The provision of the injunctive order here under review requiring offer of the Sunbeam products to Sunbeam at the original invoice price is comparable to the specific clauses contained in Sunbeam's New Jersey fair trade agreements, quoted ante, and also to the specific statutory language adopted in several states. In the early "fair trade" enactment of 29 states the "close out" provision contained such a limitation, but in 14 other states adopting the "close out" provision the limitation concerning resale to the producer or distributor was omitted. See Weigel, The Fair Trade Acts (1938), pp. 44-60, inclusive. In view of the rule requiring strict construction of the New Jersey Fair Trade Act (hereinbefore adverted to), we have no alternative but to declare that the legislative intent was to permit "close out" sales by "nonsigners" in the ordinary course of business without a preliminary offer to resell to the producer. However, we consider such a condition reasonable where the "nonsigner" seeking to invoke the "close out" clause of the statute does so not in the ordinary course of business but in an effort to continue the practices for which it has been brought into court, pending final hearing thereon. The condition in the present case was deemed reasonable by the trial court in this respect and was supported by affidavits. Under all the circumstances of the case the condition does not appear to be arbitrary, nor so broad as to constitute an abuse of discretion.

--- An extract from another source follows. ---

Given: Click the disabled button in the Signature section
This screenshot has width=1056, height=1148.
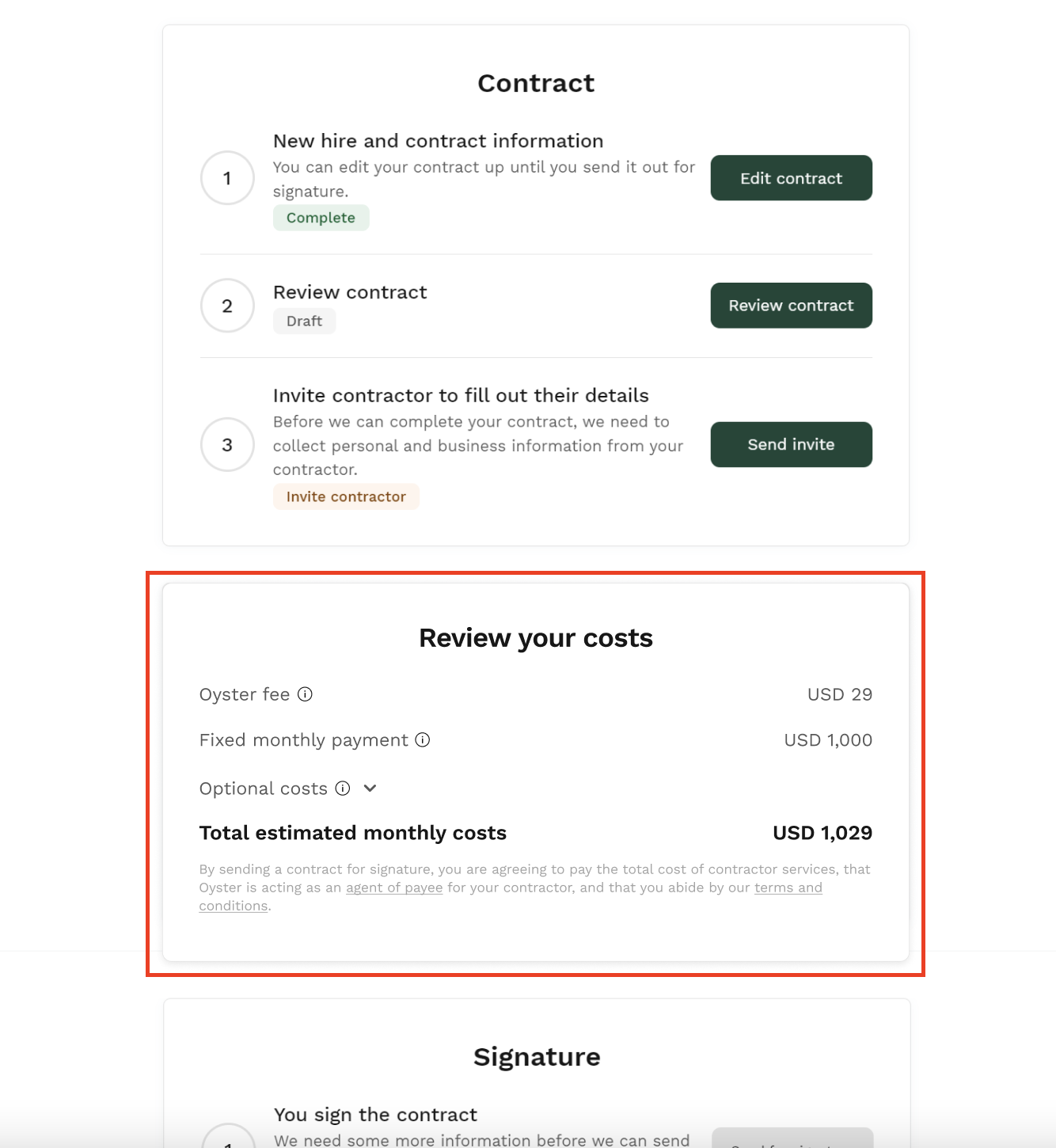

The portion of the order granting Sunbeam the right to inspect the premises of the defendants from time to time to determine whether the defendants possess Sunbeam products bearing its trademarks relates to the 60-day "close out" period. It appears reasonably designed to protect the rights of Sunbeam and the order of the court.
For the reasons expressed in this opinion the order of May 8, 1953 of the Superior Court, Chancery Division, is affirmed.